The proposal comes after the Ministry of Health (MOH) announced the death of a two-year-old boy from a suspected diphtheria infection
According to the media statement by MOH, the child never received any immunisation since birth.
On 16 February, the toddler developed a fever, cough, and swelling tonsils. He was admitted to a hospital two days after on 18 February and given respiratory assistance and the treatment of diphtheria antitoxin.
"Unfortunately, the child could not be saved and died on 21 February due to severe diphtheria with multiorgan failure. Detection tests on throat samples showed the presence of Corynebacterium diphtheriae bacteria," said health director-general Datuk Dr Noor Hisham Abdullah.
However, on the same day, Deputy Health Minister Dr Lee Boon Chye said the government had "no plans to make [vaccinations] compulsory"
At the 'Let's Quash Dengue' event in Ipoh yesterday, theSun reported Lee saying, "We have seen a country like France tightening their vaccination laws but we should know that problems also arise from that. We have also considered it but we have no plans to make it compulsory."
He added, "Once we want to run such enforcement, some parents might play with the religion issue and this is hard to control as it is their beliefs.

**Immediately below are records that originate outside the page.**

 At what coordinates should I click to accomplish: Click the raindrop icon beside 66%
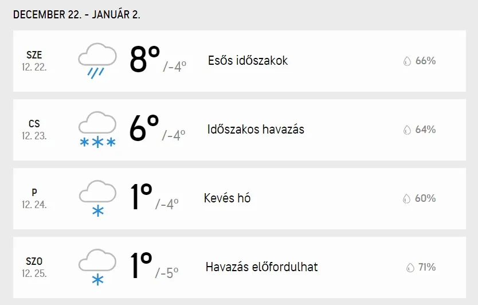pos(407,61)
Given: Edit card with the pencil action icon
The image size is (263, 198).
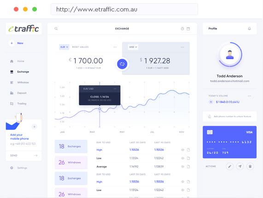Looking at the screenshot, I should click(x=230, y=166).
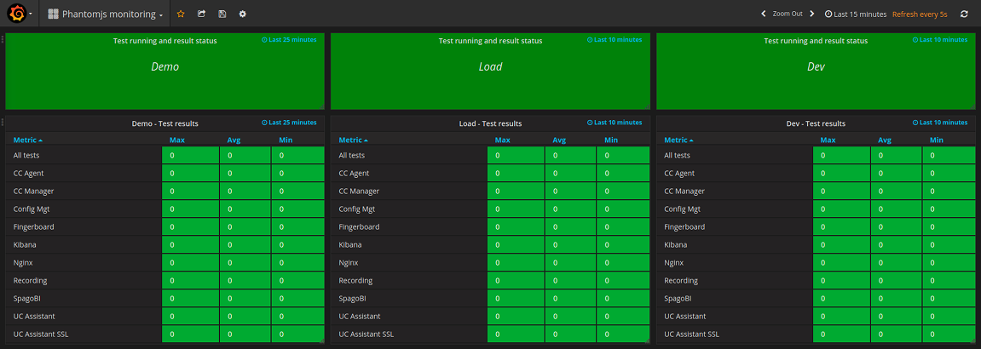Click the Refresh every 5s label
The image size is (981, 349).
click(920, 14)
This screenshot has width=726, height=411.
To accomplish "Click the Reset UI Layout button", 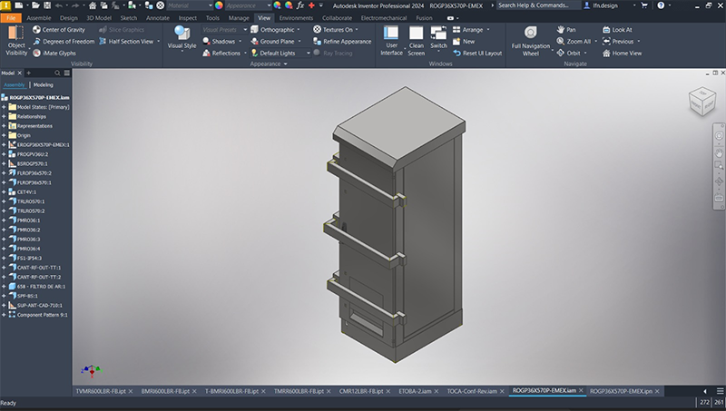I will [x=477, y=54].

What we can do is to give an explanation to the parents on the facilities that we have to encourage them to vaccinate their children."
Lee added that vaccinations given to children at nine months old has not reached its targeted rate of 95%. It currently only stands at 89%.
In a separate matter, Minister in the Prime Minister's Department Datuk Seri Dr Mujahid Yusof has urged anti-vaccine groups to stop debating the importance of vaccines
In a report by New Straits Times yesterday, Dr Mujahid said, "Vaccines produced in the country are not haram and are (medically) approved. There should be no issue."
"Those who create the debate should stop doing so as it will affect the effort to build resilience in children," he added.